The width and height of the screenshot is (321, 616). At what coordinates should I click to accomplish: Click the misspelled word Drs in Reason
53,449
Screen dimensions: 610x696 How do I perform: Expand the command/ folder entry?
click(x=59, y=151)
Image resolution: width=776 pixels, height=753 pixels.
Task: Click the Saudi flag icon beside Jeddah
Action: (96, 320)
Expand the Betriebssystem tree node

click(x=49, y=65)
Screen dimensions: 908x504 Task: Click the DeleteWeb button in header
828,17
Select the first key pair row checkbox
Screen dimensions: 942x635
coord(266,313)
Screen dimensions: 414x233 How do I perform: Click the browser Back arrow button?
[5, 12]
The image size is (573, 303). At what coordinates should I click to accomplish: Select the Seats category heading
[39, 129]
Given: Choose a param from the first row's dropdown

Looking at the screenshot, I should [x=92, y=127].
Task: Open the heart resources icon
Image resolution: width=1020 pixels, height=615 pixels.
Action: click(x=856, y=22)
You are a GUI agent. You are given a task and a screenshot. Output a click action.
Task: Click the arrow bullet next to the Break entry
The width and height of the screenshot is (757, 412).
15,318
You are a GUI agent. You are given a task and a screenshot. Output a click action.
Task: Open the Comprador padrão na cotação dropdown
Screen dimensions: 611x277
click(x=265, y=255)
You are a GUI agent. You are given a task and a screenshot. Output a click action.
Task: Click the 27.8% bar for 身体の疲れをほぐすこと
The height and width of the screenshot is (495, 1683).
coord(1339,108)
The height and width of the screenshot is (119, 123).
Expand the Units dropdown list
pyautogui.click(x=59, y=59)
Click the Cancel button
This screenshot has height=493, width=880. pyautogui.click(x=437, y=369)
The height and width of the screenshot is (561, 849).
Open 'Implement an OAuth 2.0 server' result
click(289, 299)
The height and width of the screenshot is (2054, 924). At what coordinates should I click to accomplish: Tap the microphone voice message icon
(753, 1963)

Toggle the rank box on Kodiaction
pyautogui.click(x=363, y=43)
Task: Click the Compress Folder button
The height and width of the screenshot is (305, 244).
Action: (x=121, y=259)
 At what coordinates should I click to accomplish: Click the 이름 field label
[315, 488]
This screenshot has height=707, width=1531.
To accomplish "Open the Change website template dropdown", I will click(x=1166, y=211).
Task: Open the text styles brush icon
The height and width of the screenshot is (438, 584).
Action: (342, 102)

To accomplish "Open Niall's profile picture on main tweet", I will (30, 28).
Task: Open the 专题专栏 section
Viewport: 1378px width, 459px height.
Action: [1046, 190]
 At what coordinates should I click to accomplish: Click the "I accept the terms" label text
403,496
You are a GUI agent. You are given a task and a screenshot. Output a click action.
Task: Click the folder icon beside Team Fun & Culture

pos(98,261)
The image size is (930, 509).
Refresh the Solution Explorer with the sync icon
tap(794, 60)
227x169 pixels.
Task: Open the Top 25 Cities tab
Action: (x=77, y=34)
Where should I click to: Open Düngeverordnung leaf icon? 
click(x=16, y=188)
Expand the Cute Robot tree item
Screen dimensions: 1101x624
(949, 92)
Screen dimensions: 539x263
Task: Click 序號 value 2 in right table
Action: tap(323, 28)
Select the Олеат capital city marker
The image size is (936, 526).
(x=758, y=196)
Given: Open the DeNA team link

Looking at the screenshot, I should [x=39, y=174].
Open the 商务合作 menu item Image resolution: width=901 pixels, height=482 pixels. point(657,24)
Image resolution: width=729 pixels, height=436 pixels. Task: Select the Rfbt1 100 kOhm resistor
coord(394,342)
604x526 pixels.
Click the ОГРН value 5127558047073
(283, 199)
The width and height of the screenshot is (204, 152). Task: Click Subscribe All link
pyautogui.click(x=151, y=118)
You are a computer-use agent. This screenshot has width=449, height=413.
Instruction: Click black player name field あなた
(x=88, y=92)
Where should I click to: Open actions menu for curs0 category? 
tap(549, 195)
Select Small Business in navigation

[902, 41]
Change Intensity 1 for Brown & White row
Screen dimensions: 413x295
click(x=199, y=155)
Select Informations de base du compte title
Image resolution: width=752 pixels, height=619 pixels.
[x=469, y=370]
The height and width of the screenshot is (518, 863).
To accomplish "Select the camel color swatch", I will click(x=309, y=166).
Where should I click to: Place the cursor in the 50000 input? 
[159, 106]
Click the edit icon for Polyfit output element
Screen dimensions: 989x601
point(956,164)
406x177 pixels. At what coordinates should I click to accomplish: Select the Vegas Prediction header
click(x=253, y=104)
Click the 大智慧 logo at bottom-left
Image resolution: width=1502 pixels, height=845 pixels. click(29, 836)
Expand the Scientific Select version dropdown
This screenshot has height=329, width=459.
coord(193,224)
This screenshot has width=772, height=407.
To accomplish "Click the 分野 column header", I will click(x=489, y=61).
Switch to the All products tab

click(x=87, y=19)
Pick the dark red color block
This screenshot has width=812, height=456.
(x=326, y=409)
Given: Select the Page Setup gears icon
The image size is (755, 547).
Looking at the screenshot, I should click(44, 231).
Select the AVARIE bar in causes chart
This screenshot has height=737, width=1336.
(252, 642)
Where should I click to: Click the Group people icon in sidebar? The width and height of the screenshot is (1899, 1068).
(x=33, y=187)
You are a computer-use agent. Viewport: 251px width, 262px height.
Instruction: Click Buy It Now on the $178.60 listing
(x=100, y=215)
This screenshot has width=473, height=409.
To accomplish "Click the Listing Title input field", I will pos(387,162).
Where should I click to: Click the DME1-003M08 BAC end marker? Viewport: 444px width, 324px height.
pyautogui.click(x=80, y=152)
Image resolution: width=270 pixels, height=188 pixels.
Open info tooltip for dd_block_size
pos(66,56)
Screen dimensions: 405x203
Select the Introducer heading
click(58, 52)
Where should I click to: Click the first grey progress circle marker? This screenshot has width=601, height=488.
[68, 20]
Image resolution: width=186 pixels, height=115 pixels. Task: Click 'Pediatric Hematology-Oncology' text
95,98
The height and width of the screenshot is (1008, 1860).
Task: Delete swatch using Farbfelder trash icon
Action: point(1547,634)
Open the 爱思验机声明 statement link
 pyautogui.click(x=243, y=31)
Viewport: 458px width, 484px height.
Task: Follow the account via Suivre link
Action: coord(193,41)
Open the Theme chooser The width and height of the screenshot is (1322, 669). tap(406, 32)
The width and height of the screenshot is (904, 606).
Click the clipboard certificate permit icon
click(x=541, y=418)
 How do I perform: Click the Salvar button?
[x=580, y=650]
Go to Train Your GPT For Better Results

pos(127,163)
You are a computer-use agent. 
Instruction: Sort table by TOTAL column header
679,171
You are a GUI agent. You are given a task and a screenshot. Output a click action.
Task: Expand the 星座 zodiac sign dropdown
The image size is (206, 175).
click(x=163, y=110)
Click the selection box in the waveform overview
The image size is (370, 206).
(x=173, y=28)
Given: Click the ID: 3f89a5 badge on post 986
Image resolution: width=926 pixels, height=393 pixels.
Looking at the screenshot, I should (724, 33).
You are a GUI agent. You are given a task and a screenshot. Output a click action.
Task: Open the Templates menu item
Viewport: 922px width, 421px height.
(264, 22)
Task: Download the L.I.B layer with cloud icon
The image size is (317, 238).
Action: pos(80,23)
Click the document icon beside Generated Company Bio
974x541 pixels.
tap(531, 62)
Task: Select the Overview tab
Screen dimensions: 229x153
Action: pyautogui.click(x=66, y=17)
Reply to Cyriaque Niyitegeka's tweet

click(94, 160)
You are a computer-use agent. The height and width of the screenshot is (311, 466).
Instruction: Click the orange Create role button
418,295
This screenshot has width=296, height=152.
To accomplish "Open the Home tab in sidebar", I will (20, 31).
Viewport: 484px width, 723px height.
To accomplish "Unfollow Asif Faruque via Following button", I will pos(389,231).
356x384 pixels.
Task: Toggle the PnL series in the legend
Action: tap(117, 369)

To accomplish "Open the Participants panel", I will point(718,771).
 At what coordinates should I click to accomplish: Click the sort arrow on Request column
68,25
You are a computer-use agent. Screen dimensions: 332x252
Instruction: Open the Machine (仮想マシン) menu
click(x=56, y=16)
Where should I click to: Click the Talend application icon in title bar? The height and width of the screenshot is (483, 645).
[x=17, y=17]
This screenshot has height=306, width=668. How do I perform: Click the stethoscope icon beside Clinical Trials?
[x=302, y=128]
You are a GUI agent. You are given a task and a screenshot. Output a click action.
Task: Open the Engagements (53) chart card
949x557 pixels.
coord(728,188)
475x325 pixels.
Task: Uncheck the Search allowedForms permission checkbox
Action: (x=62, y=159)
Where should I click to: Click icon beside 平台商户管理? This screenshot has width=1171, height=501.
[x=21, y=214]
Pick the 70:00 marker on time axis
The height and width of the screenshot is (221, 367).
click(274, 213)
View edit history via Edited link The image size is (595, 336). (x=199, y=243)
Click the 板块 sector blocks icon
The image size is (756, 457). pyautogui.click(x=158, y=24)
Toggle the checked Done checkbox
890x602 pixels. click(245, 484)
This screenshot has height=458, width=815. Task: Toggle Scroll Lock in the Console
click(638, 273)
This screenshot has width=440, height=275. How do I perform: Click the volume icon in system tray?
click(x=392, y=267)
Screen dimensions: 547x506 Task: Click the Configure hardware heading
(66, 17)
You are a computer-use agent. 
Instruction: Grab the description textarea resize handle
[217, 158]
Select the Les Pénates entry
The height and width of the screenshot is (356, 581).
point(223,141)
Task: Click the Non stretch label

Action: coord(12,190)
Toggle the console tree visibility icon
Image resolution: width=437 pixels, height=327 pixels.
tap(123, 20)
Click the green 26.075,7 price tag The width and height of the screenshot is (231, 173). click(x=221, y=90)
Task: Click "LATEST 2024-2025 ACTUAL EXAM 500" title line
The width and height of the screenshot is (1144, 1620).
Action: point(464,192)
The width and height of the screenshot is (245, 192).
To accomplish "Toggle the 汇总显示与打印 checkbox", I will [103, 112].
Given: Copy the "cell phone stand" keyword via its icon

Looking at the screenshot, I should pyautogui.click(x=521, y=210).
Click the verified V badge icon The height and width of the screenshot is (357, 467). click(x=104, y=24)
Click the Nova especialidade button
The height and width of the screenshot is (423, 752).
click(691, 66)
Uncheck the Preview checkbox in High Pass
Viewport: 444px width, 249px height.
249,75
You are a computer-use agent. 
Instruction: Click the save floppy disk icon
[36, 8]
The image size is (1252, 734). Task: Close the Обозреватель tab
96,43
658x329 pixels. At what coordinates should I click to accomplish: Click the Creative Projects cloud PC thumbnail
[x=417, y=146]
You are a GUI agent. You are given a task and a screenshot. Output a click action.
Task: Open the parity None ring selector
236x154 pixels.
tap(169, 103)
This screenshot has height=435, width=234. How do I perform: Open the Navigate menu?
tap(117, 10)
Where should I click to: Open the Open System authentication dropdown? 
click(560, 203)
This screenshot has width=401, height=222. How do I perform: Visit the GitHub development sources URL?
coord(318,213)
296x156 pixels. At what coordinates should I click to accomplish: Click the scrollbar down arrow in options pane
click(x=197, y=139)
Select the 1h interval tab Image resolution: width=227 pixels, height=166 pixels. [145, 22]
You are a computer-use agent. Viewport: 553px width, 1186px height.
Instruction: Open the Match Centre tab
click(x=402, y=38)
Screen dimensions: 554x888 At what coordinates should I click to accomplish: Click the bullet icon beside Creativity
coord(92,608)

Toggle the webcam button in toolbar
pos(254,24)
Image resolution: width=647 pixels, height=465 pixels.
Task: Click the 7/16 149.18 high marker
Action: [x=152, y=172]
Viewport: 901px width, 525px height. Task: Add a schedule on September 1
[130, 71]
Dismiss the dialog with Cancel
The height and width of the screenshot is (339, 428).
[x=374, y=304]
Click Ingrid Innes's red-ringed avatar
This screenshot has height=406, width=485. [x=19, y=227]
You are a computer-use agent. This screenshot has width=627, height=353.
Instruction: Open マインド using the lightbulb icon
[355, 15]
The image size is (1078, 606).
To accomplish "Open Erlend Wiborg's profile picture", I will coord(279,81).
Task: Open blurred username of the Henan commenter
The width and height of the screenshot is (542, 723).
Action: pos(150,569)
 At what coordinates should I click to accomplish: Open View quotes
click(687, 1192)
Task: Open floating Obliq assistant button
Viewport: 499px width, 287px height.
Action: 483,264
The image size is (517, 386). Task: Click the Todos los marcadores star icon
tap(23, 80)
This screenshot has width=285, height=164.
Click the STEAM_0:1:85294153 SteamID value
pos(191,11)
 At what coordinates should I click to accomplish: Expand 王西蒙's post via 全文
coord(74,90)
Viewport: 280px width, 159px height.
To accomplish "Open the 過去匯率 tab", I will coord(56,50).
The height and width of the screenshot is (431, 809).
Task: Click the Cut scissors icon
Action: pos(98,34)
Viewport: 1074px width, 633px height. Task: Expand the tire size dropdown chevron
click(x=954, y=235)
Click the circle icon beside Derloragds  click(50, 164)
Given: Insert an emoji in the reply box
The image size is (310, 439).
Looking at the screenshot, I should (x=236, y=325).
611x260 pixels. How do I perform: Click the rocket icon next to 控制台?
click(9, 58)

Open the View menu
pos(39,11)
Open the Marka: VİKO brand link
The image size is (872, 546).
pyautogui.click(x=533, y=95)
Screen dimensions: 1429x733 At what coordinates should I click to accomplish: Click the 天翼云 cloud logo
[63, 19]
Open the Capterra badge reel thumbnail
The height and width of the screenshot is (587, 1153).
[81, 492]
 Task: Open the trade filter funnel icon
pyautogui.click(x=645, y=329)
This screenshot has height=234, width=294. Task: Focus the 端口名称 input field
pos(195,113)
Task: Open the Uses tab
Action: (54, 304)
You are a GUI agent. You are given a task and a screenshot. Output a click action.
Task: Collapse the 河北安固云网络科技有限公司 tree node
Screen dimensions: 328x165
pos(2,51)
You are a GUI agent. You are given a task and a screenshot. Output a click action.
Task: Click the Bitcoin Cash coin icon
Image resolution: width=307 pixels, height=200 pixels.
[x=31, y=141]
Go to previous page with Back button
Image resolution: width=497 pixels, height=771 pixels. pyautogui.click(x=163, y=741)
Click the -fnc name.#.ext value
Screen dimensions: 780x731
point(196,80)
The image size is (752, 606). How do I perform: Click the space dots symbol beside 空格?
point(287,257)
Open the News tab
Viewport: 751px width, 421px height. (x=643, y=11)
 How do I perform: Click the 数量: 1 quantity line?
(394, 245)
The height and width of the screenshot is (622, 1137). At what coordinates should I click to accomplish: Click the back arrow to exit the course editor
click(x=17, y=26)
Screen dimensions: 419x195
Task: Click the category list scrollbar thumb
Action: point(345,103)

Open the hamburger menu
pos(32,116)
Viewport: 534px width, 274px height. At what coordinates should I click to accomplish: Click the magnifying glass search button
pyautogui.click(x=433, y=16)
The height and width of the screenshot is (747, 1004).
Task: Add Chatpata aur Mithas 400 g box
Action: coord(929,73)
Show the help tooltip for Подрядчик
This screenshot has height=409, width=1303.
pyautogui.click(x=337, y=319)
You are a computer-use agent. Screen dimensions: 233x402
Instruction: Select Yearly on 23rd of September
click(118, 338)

• Your task: Beginning at the line above that contains "Instruction: Open the Match Centre tab", return each line exactly through the line that contains "Task: Open floating Obliq assistant button", and no others.

• Solution to this exercise:
Instruction: Open the Match Centre tab
click(x=402, y=38)
Screen dimensions: 554x888 At what coordinates should I click to accomplish: Click the bullet icon beside Creativity
coord(92,608)

Toggle the webcam button in toolbar
pos(254,24)
Image resolution: width=647 pixels, height=465 pixels.
Task: Click the 7/16 149.18 high marker
Action: [x=152, y=172]
Viewport: 901px width, 525px height. Task: Add a schedule on September 1
[130, 71]
Dismiss the dialog with Cancel
The height and width of the screenshot is (339, 428).
[x=374, y=304]
Click Ingrid Innes's red-ringed avatar
This screenshot has height=406, width=485. [x=19, y=227]
You are a computer-use agent. This screenshot has width=627, height=353.
Instruction: Open マインド using the lightbulb icon
[355, 15]
The image size is (1078, 606).
To accomplish "Open Erlend Wiborg's profile picture", I will coord(279,81).
Task: Open blurred username of the Henan commenter
The width and height of the screenshot is (542, 723).
Action: pos(150,569)
 At what coordinates should I click to accomplish: Open View quotes
click(687, 1192)
Task: Open floating Obliq assistant button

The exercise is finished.